You will get spurious wakeups but not spurious notifications to
userspace since event is still per entry.
For my money that seemed a nice compromise of code simplicity, and
generality. We could of course do something much closer to what
sysfs does and allocate and refcount something similar to your
ctl_table_poll when we have a ctl_table opened. But that just looked
like a pain.
Of course we already have spurious notifications for hostname and
domainname when multiple uts namespaces are involved, but that
is a different problem.
> I couldn't apply this patch to any tree (linus/master + my previous
> patch, your master, 3.3 + my previous patch), so I couldn't test. On
> top of your tree:
How odd. It should have applied cleanly to my tree and it applies
with just a two line offset top of Linus's latest with my tree merged
in. Those two lines of offset coming from the two extra includes
that came in through the merge.
patch -p1 --dry-run < ~/tmp/sysctl-poll-test.patch
patching file fs/proc/proc_sysctl.c
Hunk #1 succeeded at 18 (offset 2 lines).

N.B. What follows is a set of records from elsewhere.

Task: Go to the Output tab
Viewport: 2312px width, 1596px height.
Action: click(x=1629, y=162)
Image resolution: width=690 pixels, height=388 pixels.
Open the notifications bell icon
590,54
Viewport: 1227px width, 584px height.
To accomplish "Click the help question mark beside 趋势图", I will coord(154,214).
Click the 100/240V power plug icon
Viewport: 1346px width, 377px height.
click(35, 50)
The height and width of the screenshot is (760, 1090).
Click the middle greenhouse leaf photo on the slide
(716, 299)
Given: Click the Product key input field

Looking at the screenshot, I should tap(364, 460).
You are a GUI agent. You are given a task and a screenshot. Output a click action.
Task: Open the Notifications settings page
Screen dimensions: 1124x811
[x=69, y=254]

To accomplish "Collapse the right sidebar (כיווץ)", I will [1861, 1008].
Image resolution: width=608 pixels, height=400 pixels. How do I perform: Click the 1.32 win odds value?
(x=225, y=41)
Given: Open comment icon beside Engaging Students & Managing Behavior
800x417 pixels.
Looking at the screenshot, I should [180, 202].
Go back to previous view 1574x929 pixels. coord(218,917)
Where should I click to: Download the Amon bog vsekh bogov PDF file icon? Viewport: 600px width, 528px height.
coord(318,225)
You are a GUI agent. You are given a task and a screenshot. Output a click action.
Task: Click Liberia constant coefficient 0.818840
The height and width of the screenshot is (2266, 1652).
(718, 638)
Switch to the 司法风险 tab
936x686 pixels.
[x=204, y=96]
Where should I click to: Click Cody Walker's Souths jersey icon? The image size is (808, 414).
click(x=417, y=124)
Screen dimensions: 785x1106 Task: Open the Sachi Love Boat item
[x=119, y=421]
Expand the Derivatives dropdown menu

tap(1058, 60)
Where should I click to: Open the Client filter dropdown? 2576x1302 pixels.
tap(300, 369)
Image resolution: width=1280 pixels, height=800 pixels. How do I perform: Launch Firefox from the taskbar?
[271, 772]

Hunk #2 succeeded at 173 (offset 2 lines).
Hunk #3 succeeded at 245 (offset 2 lines).
Hunk #4 succeeded at 512 (offset 2 lines).
Hunk #5 succeeded at 542 (offset 2 lines).
Hunk #6 succeeded at 561 (offset 2 lines).
patching file include/linux/sysctl.h
patching file kernel/utsname_sysctl.c
> [lucas@vader kernel]$ git am /tmp/a.patch
> Applying: Making poll generally useful for sysctls
> error: patch failed: fs/proc/proc_sysctl.c:16
> error: fs/proc/proc_sysctl.c: patch does not apply
> error: patch failed: include/linux/sysctl.h:992
> error: include/linux/sysctl.h: patch does not apply
> Patch failed at 0001 Making poll generally useful for sysctls
Here is rebased version of the patch just in case that helps.
---
diff --git a/fs/proc/proc_sysctl.c b/fs/proc/proc_sysctl.c
index 21d836f..739615c 100644
--- a/fs/proc/proc_sysctl.c
+++ b/fs/proc/proc_sysctl.c
@@ -18,13 +18,15 @@ static const struct inode_operations proc_sys_inode_operations;
static const struct file_operations proc_sys_dir_file_operations;
static const struct inode_operations proc_sys_dir_operations;
-void proc_sys_poll_notify(struct ctl_table_poll *poll)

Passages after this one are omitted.